U.S. Treasury Secretary Timothy Geithner testified before the House Financial Services Committee this morning. Most of the questioning concerned the growing LIBOR scandal. 

Representative Mel Watt noted the declining number of African American car dealers and asked if there was anything Treasury could do, given its large holding of GM stock, to reverse this situation. Rather than giving a solution, the Secretary promised to get back to him. 

We suggested a solution as far back as 2008: there is nothing to stop Treasury from filing a shareholder resolution with GM on the matter. 

On LIBOR, Representative Scott Garrett (R-NJ) noted that "Geithner had four years, and meeting after meeting, to bring the LIBOR issue to Congress' attention and it just wasn't done."

Mr. Geithner appeared unflapped. He has, after all, done this before. He noted, in prepared remarks, that “The American financial system has regained its footing since the crisis of a few years ago but is still threatened by instability in Europe and uncertainty about taxes and spending at home ..." thereby missing the point once again. 
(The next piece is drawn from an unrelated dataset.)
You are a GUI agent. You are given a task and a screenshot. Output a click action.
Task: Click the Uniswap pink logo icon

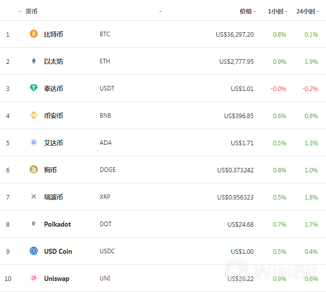[34, 278]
The financial system is not threatened by instability in Europe and uncertainty about taxes. It is threatened by growing levels of fraud and declining levels of ethical behavior within major financial institutions. 

Friday, July 10, 2009

Hearing on the Administration’s Proposal to Regulate the Over-the-Counter Derivatives Market (William Cunningham, Jui-Kai Li, Hsiu-Jui Chang)
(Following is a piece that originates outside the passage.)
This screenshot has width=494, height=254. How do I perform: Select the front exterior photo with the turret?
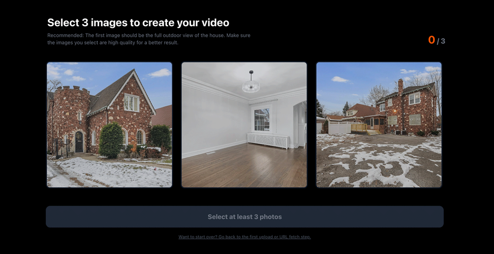pos(109,125)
At 10:00 a.m. on Friday, July 10, 2009, in 1100 Longworth House Office Building, the Full Committee of the House Agriculture Committee and the House Financial Services Committee conducted a hearing titled "A Review of the Administration’s Proposal to Regulate the Over-the-Counter Derivatives Market." Timothy F. Geithner, Secretary, U.S. Department of the Treasury, was the only witness.
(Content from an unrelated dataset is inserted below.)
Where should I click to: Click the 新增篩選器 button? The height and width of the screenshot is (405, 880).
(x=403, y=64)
The hearing began with a consideration of the risk to taxpayers from the over the counter derivatives market. According to Wikipedia,

"Over-the-counter (OTC) derivatives are contracts that are traded (and privately negotiated) directly between two parties, without going through an exchange or other intermediary. The OTC derivative market is the largest market for derivatives, and is largely unregulated with respect to disclosure of information between the parties, since the OTC market is made up of banks and other highly sophisticated parties, such as hedge funds. According to the Bank for International Settlements, the total outstanding notional amount is $684 trillion (as of June 2008)."

Upon opening of the hearing, the Chair of the Ag Committee stated that: "Government should not be the one to judge risk." Among other topics, members of the Committee and the Secretary discussed the fact that new regulation is being driven by the a recognition that the OTC market provides a broader set of investment options, but capital requirements and other protections need to be strengthened to better reflect the true riskiness of these options. The Secretary reiterated that this was the purpose of the proposal.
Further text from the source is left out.